Em uma entrevista antes de ser capturado, Erhan Tuncel disse: “Eu vou me entregar quando completar minha defesa”. Eu vou revelar os nomes que estou em contato. “A polícia militar tem um grande papel no assassinato de Dink”. Tuncel também disse que não existia organização maior dentro do estado “maior que a Ergenekon [uma organização secreta acusada de planejar derrubar o governo turco] , que está sendo impedida de esclarecer este assassinato. “Sou um pedacinho de tudo isso”, declarou Tuncel.

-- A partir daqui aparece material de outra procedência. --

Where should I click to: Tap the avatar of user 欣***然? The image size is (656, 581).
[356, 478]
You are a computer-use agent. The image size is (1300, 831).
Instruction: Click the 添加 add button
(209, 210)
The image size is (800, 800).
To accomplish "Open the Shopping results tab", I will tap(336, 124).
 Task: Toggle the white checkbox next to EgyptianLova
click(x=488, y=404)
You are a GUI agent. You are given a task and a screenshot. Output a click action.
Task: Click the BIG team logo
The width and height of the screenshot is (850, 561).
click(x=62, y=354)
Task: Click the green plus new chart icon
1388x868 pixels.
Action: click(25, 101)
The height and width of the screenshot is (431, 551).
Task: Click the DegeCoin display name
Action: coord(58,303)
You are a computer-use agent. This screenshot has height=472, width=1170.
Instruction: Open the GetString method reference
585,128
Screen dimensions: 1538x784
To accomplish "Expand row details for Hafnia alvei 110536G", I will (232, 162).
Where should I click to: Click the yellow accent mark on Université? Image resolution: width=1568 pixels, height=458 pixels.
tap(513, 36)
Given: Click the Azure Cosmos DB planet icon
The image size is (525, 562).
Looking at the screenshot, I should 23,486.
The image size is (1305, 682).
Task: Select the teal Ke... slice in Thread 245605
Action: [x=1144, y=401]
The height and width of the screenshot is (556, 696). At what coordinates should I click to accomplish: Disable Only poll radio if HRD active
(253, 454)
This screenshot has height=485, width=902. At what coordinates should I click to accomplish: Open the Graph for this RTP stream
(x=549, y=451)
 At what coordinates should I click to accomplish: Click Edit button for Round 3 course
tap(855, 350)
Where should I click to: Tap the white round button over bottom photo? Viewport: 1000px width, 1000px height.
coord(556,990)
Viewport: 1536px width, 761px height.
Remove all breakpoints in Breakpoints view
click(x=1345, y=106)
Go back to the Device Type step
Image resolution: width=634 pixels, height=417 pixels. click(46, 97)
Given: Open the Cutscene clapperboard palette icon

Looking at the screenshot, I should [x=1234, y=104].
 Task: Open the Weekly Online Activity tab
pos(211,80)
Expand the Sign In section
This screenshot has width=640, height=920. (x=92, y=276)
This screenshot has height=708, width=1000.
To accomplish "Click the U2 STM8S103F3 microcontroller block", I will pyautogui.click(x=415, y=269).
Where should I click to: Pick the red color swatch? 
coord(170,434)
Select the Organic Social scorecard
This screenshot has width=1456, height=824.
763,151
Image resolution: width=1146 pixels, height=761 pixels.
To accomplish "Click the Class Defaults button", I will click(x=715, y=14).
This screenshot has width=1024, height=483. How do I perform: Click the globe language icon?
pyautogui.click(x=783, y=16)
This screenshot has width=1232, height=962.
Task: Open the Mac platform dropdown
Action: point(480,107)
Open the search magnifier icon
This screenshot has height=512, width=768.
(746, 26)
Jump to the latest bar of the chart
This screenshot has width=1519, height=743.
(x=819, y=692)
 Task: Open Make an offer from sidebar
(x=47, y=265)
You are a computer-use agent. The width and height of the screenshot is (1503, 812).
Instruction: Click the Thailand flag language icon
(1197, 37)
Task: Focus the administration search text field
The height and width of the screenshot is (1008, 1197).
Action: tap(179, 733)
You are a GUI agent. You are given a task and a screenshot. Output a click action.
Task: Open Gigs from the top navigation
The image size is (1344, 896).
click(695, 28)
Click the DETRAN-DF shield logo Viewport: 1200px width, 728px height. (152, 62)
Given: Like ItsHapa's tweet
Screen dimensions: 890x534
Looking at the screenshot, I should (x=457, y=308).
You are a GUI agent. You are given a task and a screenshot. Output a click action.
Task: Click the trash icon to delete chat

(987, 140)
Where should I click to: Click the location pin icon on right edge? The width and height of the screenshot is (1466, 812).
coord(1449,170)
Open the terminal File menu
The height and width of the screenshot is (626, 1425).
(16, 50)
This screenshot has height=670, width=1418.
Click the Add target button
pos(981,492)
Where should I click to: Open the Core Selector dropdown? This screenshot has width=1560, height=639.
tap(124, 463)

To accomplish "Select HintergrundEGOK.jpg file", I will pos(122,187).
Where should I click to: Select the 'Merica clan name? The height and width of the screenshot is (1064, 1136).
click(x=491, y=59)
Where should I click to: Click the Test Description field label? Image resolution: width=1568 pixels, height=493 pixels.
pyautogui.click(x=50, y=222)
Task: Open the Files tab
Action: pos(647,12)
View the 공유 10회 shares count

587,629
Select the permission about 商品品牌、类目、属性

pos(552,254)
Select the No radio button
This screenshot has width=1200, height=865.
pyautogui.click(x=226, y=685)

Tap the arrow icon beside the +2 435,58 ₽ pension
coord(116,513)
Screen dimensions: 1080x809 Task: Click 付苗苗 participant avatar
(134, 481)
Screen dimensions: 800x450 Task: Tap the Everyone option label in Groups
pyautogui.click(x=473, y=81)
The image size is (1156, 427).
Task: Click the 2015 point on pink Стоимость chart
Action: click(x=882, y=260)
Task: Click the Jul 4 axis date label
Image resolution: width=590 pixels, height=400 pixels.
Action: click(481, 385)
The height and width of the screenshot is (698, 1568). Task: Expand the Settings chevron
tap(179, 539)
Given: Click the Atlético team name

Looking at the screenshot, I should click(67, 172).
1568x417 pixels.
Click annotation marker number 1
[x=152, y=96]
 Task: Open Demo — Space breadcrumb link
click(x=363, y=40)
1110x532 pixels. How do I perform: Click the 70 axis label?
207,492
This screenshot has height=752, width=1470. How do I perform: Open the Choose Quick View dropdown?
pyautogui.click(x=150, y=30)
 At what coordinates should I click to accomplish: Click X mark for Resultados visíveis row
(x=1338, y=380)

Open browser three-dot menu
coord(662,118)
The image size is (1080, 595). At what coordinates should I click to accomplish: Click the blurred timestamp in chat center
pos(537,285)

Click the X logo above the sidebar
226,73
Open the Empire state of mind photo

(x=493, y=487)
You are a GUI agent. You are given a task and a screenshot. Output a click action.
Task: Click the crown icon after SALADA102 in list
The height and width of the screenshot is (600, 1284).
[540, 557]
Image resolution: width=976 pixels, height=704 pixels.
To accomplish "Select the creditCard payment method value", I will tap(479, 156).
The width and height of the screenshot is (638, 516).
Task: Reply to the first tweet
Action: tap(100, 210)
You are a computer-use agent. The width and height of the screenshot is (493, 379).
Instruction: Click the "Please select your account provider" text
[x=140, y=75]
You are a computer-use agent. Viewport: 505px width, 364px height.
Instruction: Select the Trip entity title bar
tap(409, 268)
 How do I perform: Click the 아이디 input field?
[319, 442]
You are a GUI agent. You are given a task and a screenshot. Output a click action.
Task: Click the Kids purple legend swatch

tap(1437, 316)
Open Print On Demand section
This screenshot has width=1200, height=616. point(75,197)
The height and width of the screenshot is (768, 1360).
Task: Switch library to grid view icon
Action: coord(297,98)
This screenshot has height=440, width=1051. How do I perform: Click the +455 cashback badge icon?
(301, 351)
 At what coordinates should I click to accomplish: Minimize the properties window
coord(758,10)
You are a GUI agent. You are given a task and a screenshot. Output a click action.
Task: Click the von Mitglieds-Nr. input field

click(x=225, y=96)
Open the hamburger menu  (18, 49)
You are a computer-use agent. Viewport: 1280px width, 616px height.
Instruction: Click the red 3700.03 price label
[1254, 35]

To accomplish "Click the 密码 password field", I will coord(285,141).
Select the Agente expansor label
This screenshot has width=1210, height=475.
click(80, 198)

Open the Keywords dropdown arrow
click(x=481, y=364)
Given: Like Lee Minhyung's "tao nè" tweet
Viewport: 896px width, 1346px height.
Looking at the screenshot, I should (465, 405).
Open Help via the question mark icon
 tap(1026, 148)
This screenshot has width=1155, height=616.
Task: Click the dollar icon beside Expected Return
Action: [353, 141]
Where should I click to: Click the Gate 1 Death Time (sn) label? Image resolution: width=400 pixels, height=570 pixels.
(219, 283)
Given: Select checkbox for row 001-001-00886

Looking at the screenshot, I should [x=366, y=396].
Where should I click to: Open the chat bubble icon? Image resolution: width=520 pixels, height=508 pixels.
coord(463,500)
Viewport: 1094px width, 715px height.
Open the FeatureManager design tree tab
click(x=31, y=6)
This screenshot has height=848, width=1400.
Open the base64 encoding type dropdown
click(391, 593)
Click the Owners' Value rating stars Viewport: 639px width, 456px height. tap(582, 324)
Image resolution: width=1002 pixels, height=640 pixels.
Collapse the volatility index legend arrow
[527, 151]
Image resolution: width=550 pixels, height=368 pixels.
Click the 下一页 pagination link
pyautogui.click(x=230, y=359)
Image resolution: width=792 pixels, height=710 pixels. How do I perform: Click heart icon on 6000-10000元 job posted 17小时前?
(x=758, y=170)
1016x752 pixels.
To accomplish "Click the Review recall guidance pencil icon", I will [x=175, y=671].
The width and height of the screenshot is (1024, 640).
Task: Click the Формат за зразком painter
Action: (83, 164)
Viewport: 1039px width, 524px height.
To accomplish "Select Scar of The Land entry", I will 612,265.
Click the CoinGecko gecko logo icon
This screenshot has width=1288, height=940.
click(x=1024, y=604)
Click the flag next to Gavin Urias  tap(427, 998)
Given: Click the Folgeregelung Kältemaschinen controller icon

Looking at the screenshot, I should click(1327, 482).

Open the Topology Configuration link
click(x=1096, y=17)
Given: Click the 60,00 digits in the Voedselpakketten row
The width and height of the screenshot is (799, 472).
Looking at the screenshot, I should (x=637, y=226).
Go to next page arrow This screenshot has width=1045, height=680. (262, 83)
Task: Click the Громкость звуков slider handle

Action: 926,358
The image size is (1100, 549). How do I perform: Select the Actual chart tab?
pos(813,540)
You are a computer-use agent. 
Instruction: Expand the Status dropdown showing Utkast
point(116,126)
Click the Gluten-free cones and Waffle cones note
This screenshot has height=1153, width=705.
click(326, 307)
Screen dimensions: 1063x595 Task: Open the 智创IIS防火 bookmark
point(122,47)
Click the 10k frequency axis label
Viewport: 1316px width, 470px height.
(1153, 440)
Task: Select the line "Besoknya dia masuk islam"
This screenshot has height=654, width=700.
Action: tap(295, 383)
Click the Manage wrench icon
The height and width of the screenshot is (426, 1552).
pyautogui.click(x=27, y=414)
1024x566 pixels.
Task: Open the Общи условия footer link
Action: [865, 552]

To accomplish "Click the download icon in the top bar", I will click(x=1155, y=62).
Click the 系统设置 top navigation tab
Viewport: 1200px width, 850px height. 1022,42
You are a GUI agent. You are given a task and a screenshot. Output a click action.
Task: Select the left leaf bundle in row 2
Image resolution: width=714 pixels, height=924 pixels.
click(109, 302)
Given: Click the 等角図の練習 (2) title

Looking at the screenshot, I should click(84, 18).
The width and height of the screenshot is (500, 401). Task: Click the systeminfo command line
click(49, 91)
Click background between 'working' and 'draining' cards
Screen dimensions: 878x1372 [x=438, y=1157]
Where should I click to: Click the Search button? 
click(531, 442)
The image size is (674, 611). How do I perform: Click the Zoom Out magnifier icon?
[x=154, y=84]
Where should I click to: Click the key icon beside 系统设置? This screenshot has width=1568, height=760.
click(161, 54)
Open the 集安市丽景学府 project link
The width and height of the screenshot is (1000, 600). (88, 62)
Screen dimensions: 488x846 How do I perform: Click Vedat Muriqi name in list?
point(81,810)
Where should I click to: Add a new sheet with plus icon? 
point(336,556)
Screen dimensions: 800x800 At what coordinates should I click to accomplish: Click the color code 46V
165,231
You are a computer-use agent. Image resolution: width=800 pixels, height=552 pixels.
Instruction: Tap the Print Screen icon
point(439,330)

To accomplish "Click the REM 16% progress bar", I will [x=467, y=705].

O julgamento do assassinato de Dink foi encerrado em janeiro de 2102 sob protestos. O tribunal condenou Yasin Hayal, o principal suspeito do crime, por incitação de assassinato e o sentenciou a prisão perpétua, enquanto outro suspeito, Erhan Tuncel, foi absolvido do caso do assassinato de DInk.
No entanto a justiça absolveu cerca de 20 réus que eram investigados por fazer parte de um grupo terrorista, decidindo que não havia nada por detrás do assassinato, o que irritou os advogados que protestaram alegando que o julgamento deixou de lançar luz sobre ligações entre os suspeitos e alguns funcionários do Estado.
Em um comunicado, antes da sentença, a Anistia Internacional apontou que não foram investigadas todas as circunstâncias do assassinato:
”As autoridades turcas não examinaram o suposto envolvimento de funcionários públicos no crime e os serviços de segurança sabiam da conspiração para matá-lo (Dink), mas não fizeram nada para impedir o assassinato”, reclamou Andrew Gardner, um especialista em questões relacionadas com a Turquia. Ele ainda acrescentou que foram ignorados os pedidos da família para investigar conluio e negligência alegadamente cometidos pelas autoridades neste caso.
Em Janeiro de 2013 a promotoria pediu à Suprema Corte a anulação do julgamento dos assassinos de Dink, sob a alegação de que Hrant Dink foi morto somente porque ele era de nação e religião diferentes e sua morte era parte de uma atividade planejada e sistematizada por uma rede criminosa cujo objetivo era manchar a unidade nacional.
A promotoria apelou do veredito, afirmando que o assassinato foi indubitavelmente um trabalho do Ergenekon, organização clandestina cujos membros se encontram na hierarquia estatal e que estão sendo julgados pela tentativa de golpe de Estado. A organização é também acusada de estar por trás de diversos crimes atrozes e tentativas de estabelecer o caos na Turquia com o intuito de iniciar um golpe militar.
Tuncel é visto como uma chave na ligação do assassinato com as instituições do Estado, já que membros do Departamento de Polícia da província do Mar Negro de Trabzon, cidade natal dos suspeitos, foram acusados da falta de transmissão de informações fornecidas por Tuncel ao Comando da Policia Militar local, segundo um relatório preparado pelo Conselho de Supervisão de Estado da Turquia.